Our wounded hands are yet capable of extracting the wilting olive branch
from the rubble of massacred groves, but only if the Israelis attain the
age of reason and concede our legitimate national rights, defined by
international resolutions foremost among which are: the right of return,
complete withdrawal from Palestinian land occupied in 1967, and the
right to self-determination and an independent sovereign state with
Jerusalem as its capital. For just as there can be no peace with
occupation, neither can there be one between masters and slaves.
The international community cannot-as it did in the year of Nakba-turn a
blind eye to what is happening in the land of Palestine for much longer.

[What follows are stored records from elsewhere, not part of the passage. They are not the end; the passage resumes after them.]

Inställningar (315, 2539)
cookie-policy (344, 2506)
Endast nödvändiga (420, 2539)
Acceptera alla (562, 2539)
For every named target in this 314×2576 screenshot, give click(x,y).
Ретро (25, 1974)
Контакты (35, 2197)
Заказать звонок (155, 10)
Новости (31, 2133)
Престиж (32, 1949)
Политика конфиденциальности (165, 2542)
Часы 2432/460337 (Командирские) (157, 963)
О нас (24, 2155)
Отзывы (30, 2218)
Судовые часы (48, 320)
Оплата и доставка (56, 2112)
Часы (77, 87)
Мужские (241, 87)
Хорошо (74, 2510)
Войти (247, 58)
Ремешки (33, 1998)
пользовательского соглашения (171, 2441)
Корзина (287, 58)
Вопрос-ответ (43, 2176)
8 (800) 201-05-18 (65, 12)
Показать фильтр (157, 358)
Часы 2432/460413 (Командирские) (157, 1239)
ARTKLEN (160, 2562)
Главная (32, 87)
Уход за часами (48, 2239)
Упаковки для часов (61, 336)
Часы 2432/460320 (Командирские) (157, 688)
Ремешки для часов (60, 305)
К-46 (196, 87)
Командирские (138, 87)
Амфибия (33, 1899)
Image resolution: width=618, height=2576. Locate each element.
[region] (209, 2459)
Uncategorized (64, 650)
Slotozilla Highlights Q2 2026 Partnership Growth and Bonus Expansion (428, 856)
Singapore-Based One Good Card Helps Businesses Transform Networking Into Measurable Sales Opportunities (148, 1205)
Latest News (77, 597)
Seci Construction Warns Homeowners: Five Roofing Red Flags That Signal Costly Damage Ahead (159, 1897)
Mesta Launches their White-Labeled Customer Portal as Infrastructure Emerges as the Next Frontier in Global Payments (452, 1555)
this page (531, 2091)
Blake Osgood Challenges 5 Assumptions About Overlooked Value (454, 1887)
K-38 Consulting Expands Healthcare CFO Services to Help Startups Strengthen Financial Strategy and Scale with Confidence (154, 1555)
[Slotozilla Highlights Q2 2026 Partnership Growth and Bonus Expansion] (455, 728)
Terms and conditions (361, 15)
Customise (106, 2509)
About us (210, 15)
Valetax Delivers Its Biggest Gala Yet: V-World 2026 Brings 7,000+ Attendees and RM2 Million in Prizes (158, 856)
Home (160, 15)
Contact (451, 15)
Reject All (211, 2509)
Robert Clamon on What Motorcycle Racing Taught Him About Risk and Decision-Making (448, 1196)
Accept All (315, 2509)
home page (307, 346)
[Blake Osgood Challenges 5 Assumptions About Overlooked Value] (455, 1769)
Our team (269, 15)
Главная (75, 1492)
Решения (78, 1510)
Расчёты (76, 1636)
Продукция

Israeli aggression is still besieging Palestinian society, still killing
and assassinating with the excess of destructive power it commands over
an unarmed people, a people defending all that remains of their
imperiled existence, the rubble of their houses, their olive groves
threatened with yet more uprooting.
The nature of the war declared on the Palestinian people will be
determined by the international attention it attracts, for it embodies
the struggle between conflicting international values: on the one hand
are the forces that aim to enable colonialist Zionism and apartheid to
live on under new names and formulas, on the other forces that insist on
the necessity of justice and truth in this part of the world.
The involvement of other states and peoples in the confrontation raging
in Palestine today, and their standing by a Palestinian people deprived
of normal life, proves not only that these states and peoples are
committed to political stability in the Middle East as a means of
protecting their interests but tests, too, a moral position that, in
turn, examines the credibility of freedom, justice and equality in the
lives and cultures of these peoples.
International protection against the brutal terrorism practised against
them by the Israeli regime-which seems to place itself above
international law and order-has, for the Palestinians, become an urgent
necessity. It is necessary not only to purge the sin of the past but
also to prevent the perpetration of future sins, the adding of yet
another chapter to the book of the Nakba. But instead of acknowledging
its responsibility for the Naqba and the tragedy of the refugees-a
necessary prerequisite for any political settlement-Israel is enlarging
the Book of the Nakba, reversing the struggle back to its original
cultural premise, its initial battlefield-reminding us that no story can
begin at the end.
We have not forgotten the beginning, not the keys to our houses, the
street lamps lit by our blood, not the martyrs who nourished the unity
of land, people and history, not the living who were born on the road
that can only, as long as the spirit of the homeland remains alive
inside us, lead to a homeland of the spirit.
We shall forget neither yesterday nor tomorrow. Tomorrow begins now. It
begins with an insistence that the road be travelled to the end, the
road of freedom, the road of resistance, travelled all the way till the
eternal twins-freedom and peace-meet.